##### Selected excerpt #####

Suarez agrees that in the past, cruising spots haven’t always felt like the most empowering spaces for people of color. “Whenever people like us want to dabble in cruising or a sex-positive spot, I feel like we are always taking a risk,” he said. “We are putting ourselves in a dangerous situation because we don’t know how they’re going to treat us or receive us.” In post-quarantine New York, sex-positive parties are no longer like that; now, cruising and dark rooms have become a way for people of color to reclaim sexual agency and to explore the bounds of what it means to be queer. The fact that we now have several cruising spaces to choose from that are intentionally inclusive for people of color is a monumental shift from the type of spaces that existed just a few years ago, including at the Bijou. 

Over the summer, I went out to a strip of gay bars in Queens with a friend. At around 2AM, we saw a group of people leaving—they told us they were headed to a parking lot nearby. In the shadows of that lot, sandwiched between Toyotas and Ford Focuses, at least a dozen men stood waiting with their pants down, watching each other, some trailing us. There were younger people, too, and someone grazed my crotch and asked me if we were mutuals on TikTok (we were). Most of the people at the parking lot lived public lives as gay men and have access to the apps, yet, in 2022, this is how they were finding their next hookup. An older woman stared down at the parking lot from her kitchen window and I couldn’t help but wonder if she imagined what was happening right under her nose. 

Maybe the pandemic made us hornier, but perhaps it’s simpler than that: The past two years made us understand that life is too short to resist our urges, if only because any chance we have to be with each other could disappear at any moment. Last year it was COVID. This summer it was monkey​​pox. Who knows what other fuckshit our future holds?

##### Dataset entries #####

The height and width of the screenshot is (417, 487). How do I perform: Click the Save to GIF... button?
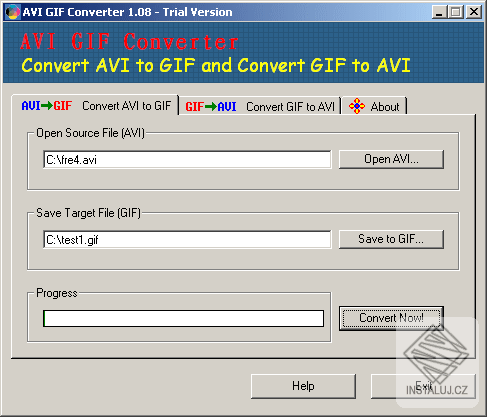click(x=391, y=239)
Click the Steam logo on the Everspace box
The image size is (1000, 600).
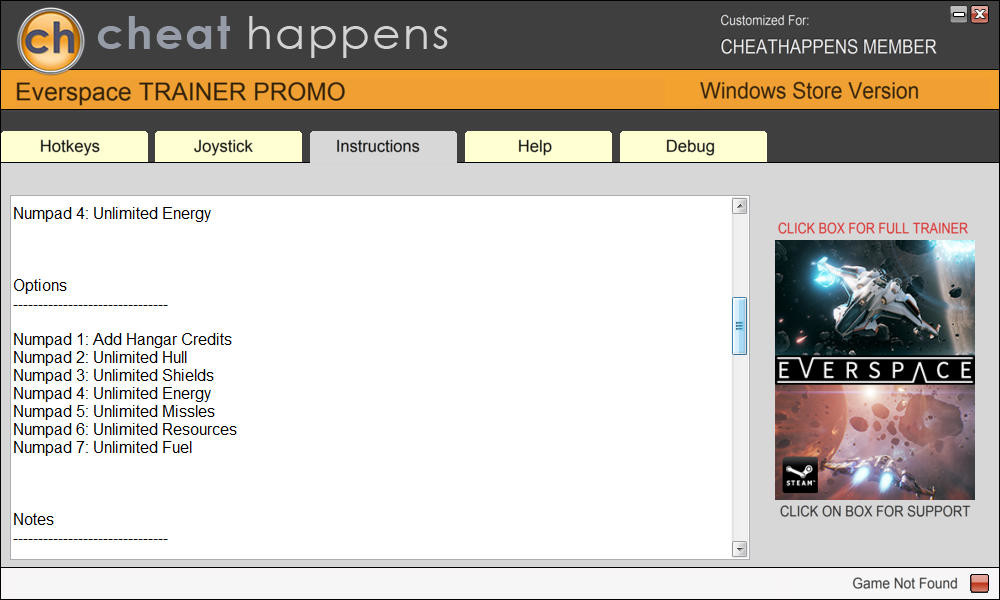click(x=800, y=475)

#####
##### Dataset entries #####

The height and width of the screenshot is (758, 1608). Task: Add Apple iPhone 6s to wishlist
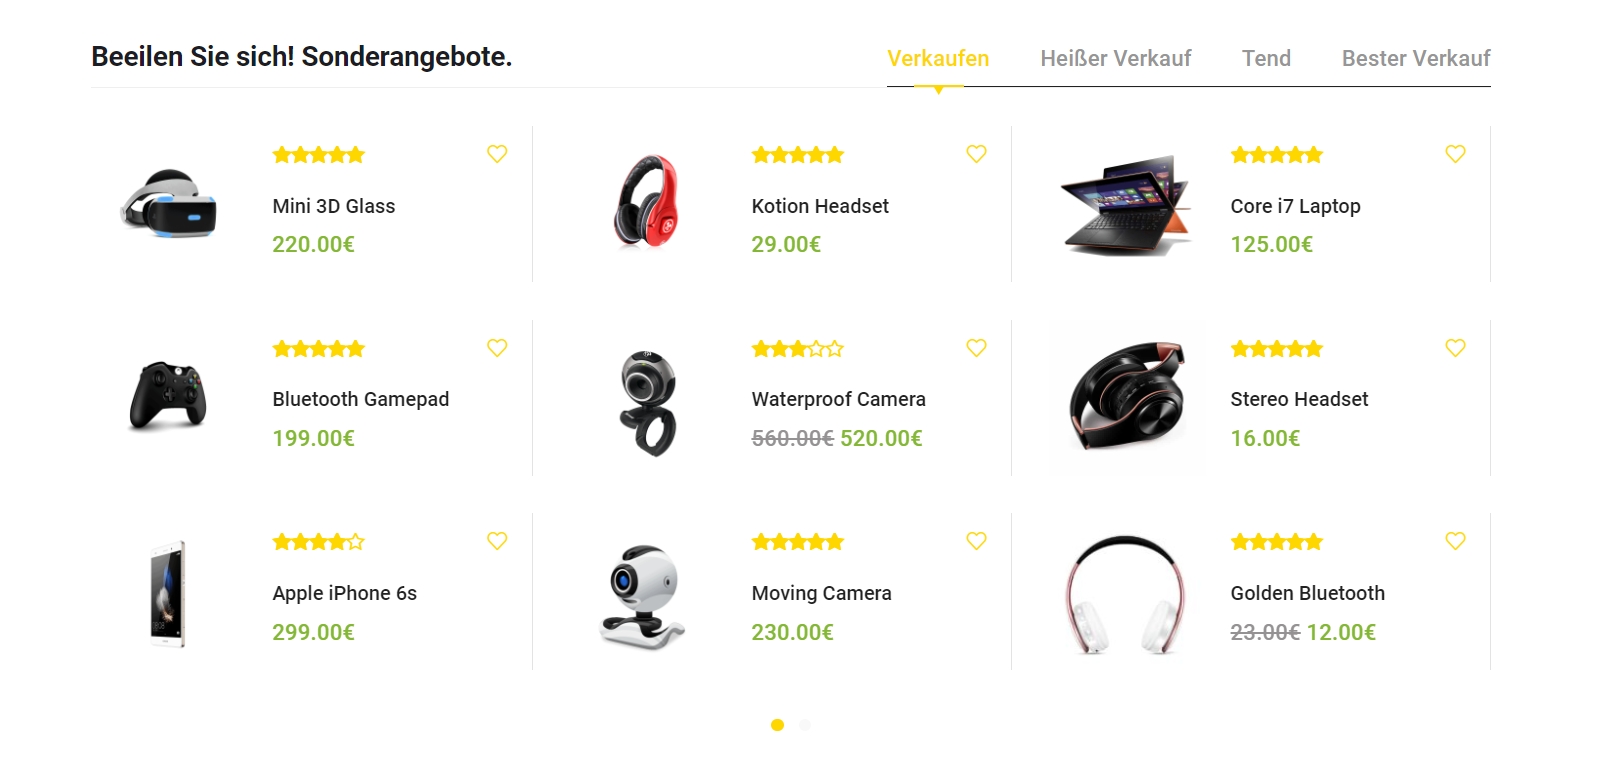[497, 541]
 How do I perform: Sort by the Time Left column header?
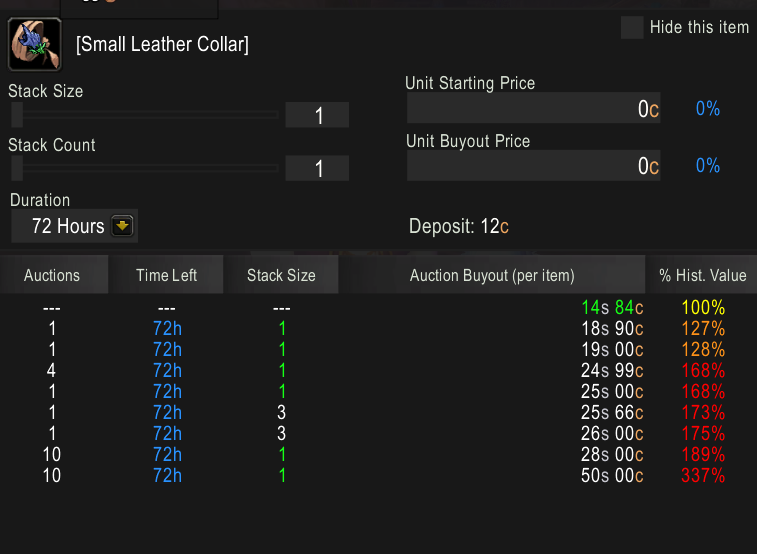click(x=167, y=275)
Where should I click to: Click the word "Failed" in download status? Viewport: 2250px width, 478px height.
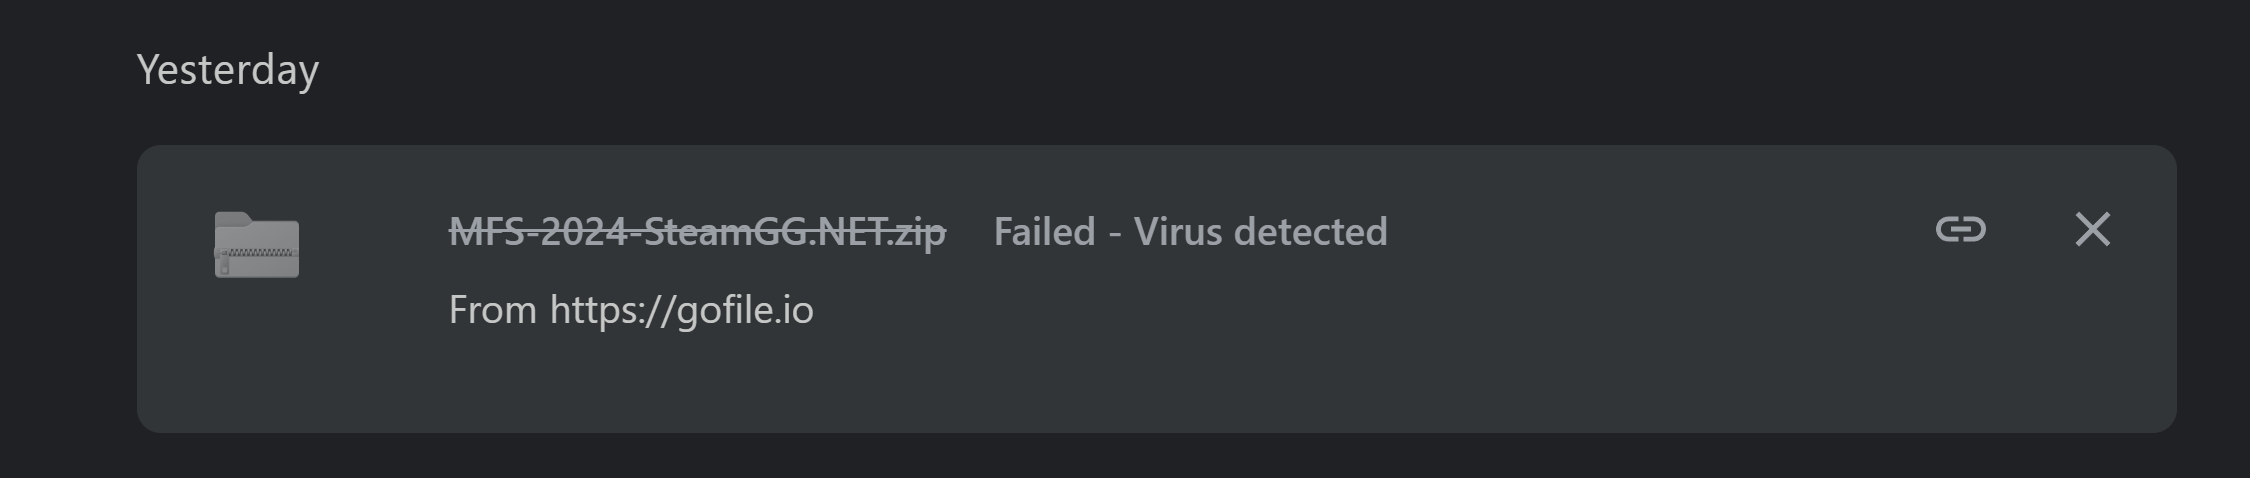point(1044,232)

#####

- Questions to answer:
(1) Please print the portion of the cruising passage between "Over the summer, I" and "under her nose.", inclusive.
(2) In the cruising passage, what cars were the men in the Queens parking lot standing between?
(3) List every place the cruising passage mentions by name.

- Responses per task:
(1)
Over the summer, I went out to a strip of gay bars in Queens with a friend. At around 2AM, we saw a group of people leaving—they told us they were headed to a parking lot nearby. In the shadows of that lot, sandwiched between Toyotas and Ford Focuses, at least a dozen men stood waiting with their pants down, watching each other, some trailing us. There were younger people, too, and someone grazed my crotch and asked me if we were mutuals on TikTok (we were). Most of the people at the parking lot lived public lives as gay men and have access to the apps, yet, in 2022, this is how they were finding their next hookup. An older woman stared down at the parking lot from her kitchen window and I couldn’t help but wonder if she imagined what was happening right under her nose.

(2) Toyotas and Ford Focuses.

(3)
New York
the Bijou
Queens